• _Exercise text_:
****************
Through the CCMDD program almost 1 800 clients now collect their chronic medication from one of seven convenient pick-up points in the community. The pre-packaged chronic medication is issued for a two-month period, and clients only return to the clinic every six months for a check-up, collection of blood samples and a new prescription. A domestic worker confirmed how pleased she was about the two-monthly issue of medication, as she had been finding it difficult to ask for a day off every month to attend the clinic. Chronic medication clients who do not yet qualify for inclusion in the CCMDD program can collect their medication via a “fast-queue” at the clinic, thereby avoiding waiting in the general patient queue.
The relocation of eligible patients to the CCMDD program is happening at a very opportune time as the Minister of Health’s new ‘test and treat’ policy, whereby HIV-positive clients’ CD4 count will no longer determine their eligibility for treatment, starts on 1 September this year. The clinic is bracing itself for an influx of new patients being enrolled for treatment.
While some new strategies relieve the pressure on the healthcare facilities, others look at improving the quality of the services.
****************
• _Dataset extract_:
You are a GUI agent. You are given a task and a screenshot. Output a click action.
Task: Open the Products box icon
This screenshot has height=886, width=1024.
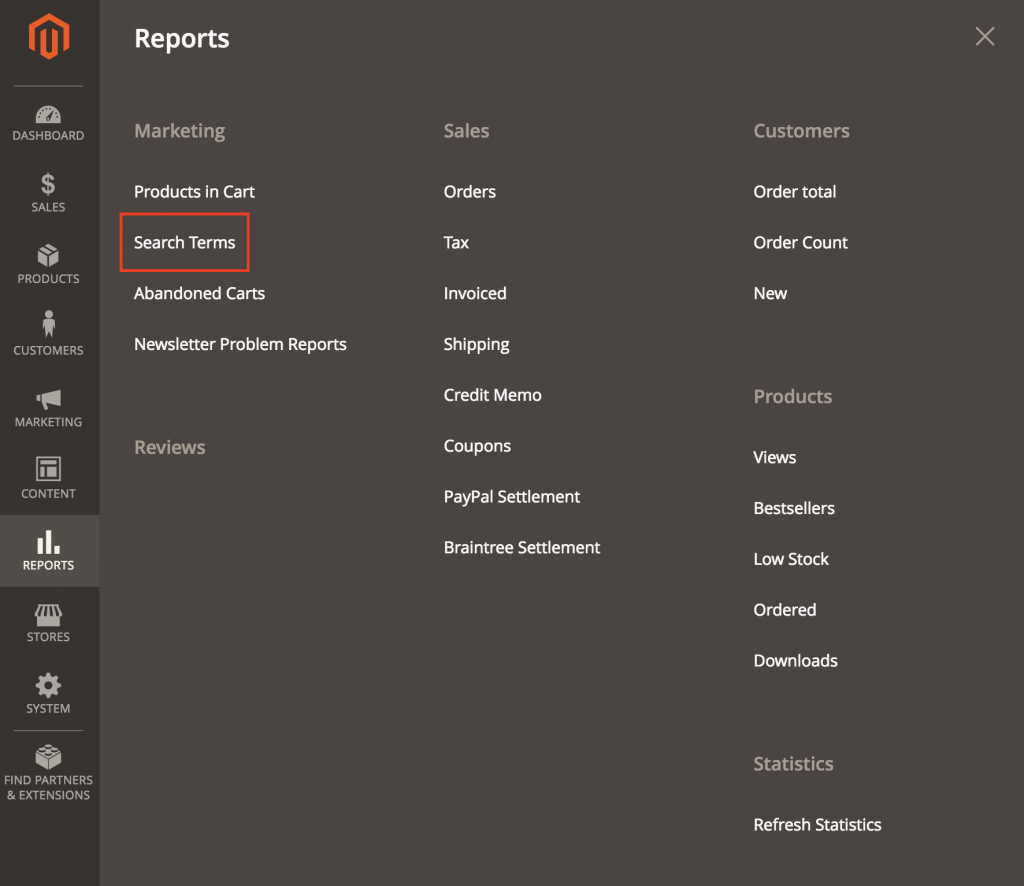(48, 256)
****************
Transcribe the passage on the CCMDD program, starting at "The relocation of" and ending at "of the services.".

The relocation of eligible patients to the CCMDD program is happening at a very opportune time as the Minister of Health’s new ‘test and treat’ policy, whereby HIV-positive clients’ CD4 count will no longer determine their eligibility for treatment, starts on 1 September this year. The clinic is bracing itself for an influx of new patients being enrolled for treatment.
While some new strategies relieve the pressure on the healthcare facilities, others look at improving the quality of the services.